---------- TASK INPUTS
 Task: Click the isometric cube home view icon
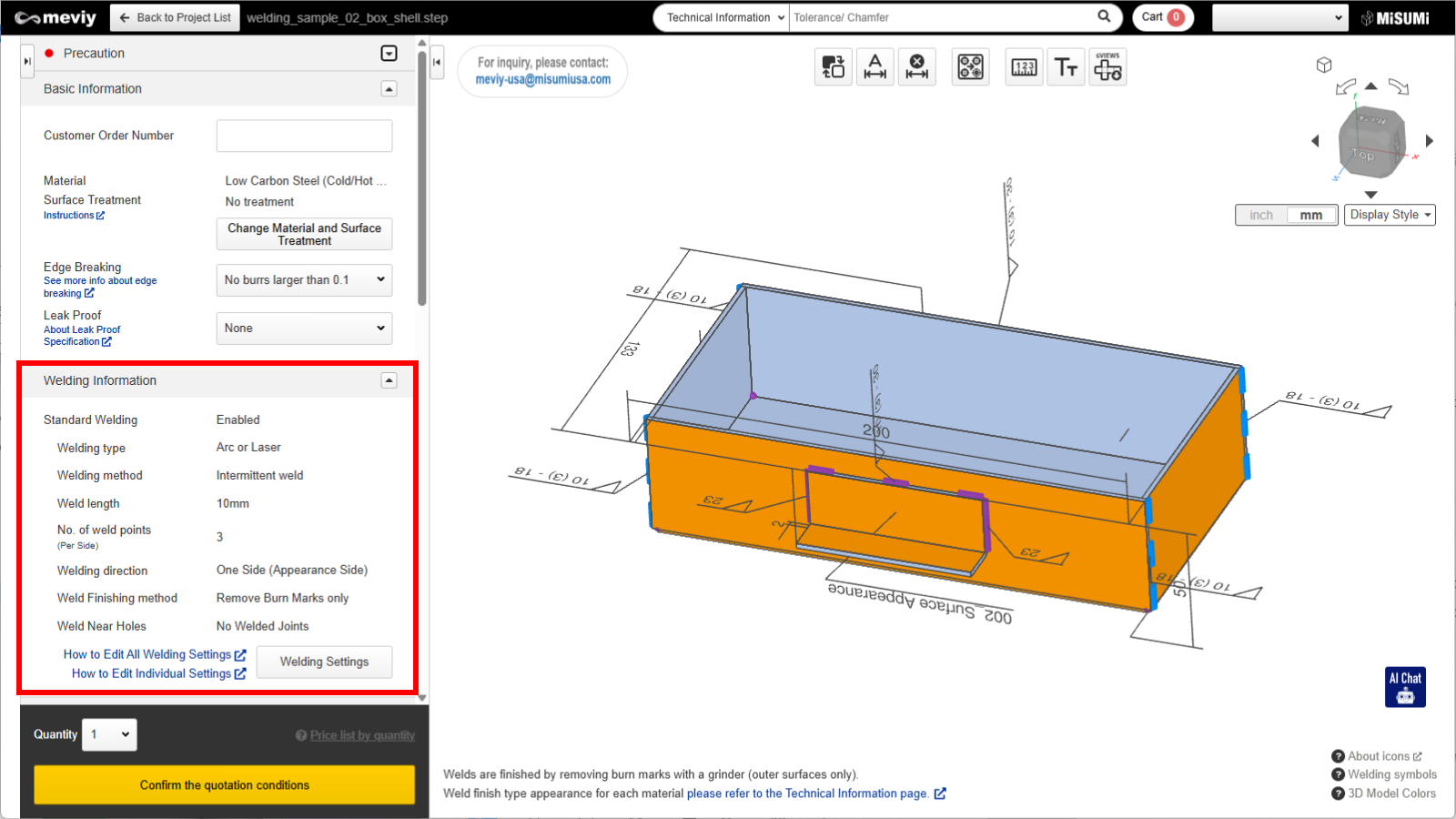1324,65
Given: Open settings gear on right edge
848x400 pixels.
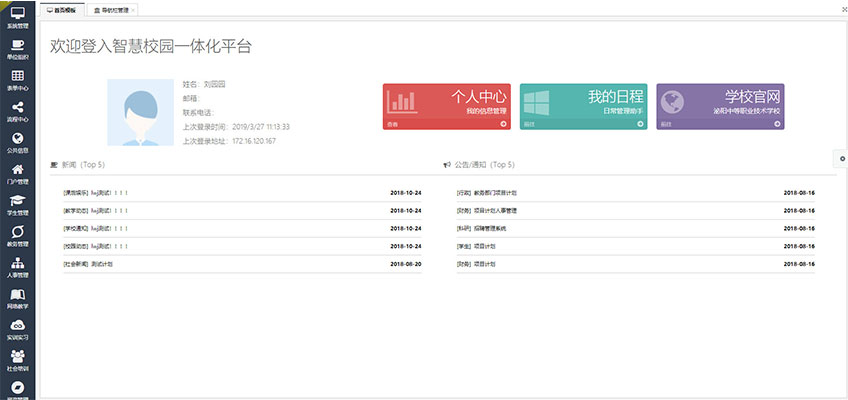Looking at the screenshot, I should [842, 158].
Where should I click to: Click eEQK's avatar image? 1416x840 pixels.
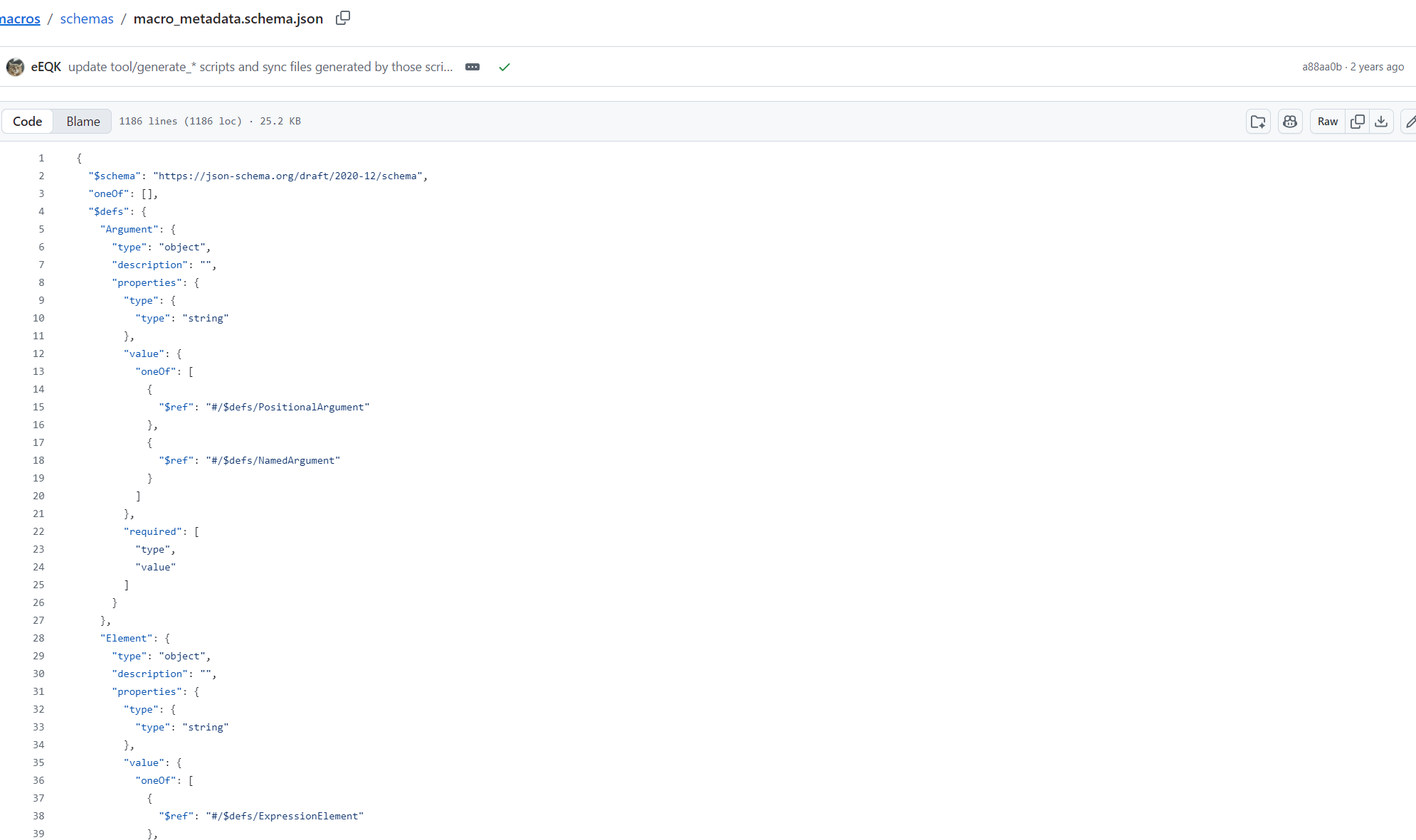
--------------------
• _JOB_: Pick out every line of the material above that contains the string "pixels", and copy each of those lines. Only matches with the same letter case count.

• _EXERCISE RESPONSE_:
848x400 pixels.
Where should I click to: Click eEQK's avatar image? 1416x840 pixels.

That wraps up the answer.